When I step into the studio to start a track I can quickly tell whether I’d want it on Junction Records or Junction White; my creative process differs for both. I tend to theorize more for Junction Records, start with the ideas and sounds in my head, then try to make them alive; whereas all Junction White tracks were made from multiple jam recordings that I edited, then picking up the ones which have a consistent sound. It’s actually the exact opposite process: top-down VS bottom-up approach!

We’ve heard the record has been winning some nice support already. How important is it for you to gain approval from other DJs? Is it a sign Cool Tiger is doing alright, you think?
I’d like to say that I’m blind to (positive and negative) critics, but I’m really not! And when people like Truncate drop a nice message and play your EP, you can only feel grateful and energized.
But, overall, it’s very hard to predict people’s reaction to any artistic work, and the best thing you can do is to stay humble, stay focused and keep on working the way that makes you feel great.

On that note, if you could work alongside any producer, who would it be and why?
When I collaborate, I like when the people are in the same room, creating together, not sharing stems online for example. That’s an issue because producers tend to be control freaks willing to take care of every step and because production work is not linear and can take such a long time! I’ve never really managed to work this way with producer friends. However, I feel that working with musicians and writers outside of the techno world is much more rewarding and foster creativity much more. I’ve always been inspired by Animal Collective for example, how they use creative arrangement structures, how they add organic elements to their tracks. Their music is tribal but never boring!

Your sound tends to be quite techno inclined. What is it about harder sounds that so appeal to you?
I try to blend several genres together, warmth and power at once. I’ve been listening and playing a lot of techno lately, but still, I come more from the disco and house side of music, which – I hope – can be spotted in the tracks I produce. I am also influenced by the dusty drum production of old hip-hop tracks.

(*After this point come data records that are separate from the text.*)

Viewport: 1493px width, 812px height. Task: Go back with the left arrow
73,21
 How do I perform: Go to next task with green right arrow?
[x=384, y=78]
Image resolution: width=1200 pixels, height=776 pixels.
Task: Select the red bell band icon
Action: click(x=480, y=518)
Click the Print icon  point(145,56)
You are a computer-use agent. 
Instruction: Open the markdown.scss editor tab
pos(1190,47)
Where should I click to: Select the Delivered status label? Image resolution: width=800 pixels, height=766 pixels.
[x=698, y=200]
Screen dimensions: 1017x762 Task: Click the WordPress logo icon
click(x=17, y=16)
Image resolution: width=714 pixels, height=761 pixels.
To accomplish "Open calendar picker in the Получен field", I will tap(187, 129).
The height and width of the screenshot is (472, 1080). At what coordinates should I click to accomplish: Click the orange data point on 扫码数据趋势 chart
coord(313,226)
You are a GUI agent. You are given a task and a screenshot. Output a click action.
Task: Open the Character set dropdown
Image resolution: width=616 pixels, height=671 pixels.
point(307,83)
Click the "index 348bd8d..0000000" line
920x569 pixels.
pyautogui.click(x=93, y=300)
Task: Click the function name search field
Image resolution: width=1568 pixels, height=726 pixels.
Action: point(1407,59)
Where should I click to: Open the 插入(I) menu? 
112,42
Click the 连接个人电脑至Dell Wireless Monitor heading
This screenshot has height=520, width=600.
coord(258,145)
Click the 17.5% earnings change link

And tell us a bit about your alias, Cool Tiger – how did that come about?
Cool Tiger is my main alias and the one I’ve used for ten years already. I’m not so sure anymore if this comes from Hobbes of Calvin&Hobbes, We Tiger of Animal Collective, a random word generator or a bit of everything.

What keeps you busy aside from music?
Making great smoothies takes up a substantial part of my free time.

What’s next up for you that you’re really excited about?
Lots of things are going to happen in 2018 … We have a crazy techno-bass-weird music EP from a UK producer coming up on Junction Records, I really can’t wait to put it out! I am also working on a European tour in support of this Junction White release. My friend and colleague Luc, who is working more on the organizational part of the label (also performing as Visceral Visions), just moved to Berlin, which is very exciting and will likely lead to new opportunities there. Finally, I’m planning this year’s label anniversary in March – last year was a 14 hours-long party in Paris, I wonder where this will lead us in 2018.

Cool Tiger’s JCTW001 is out soon on Junction Records.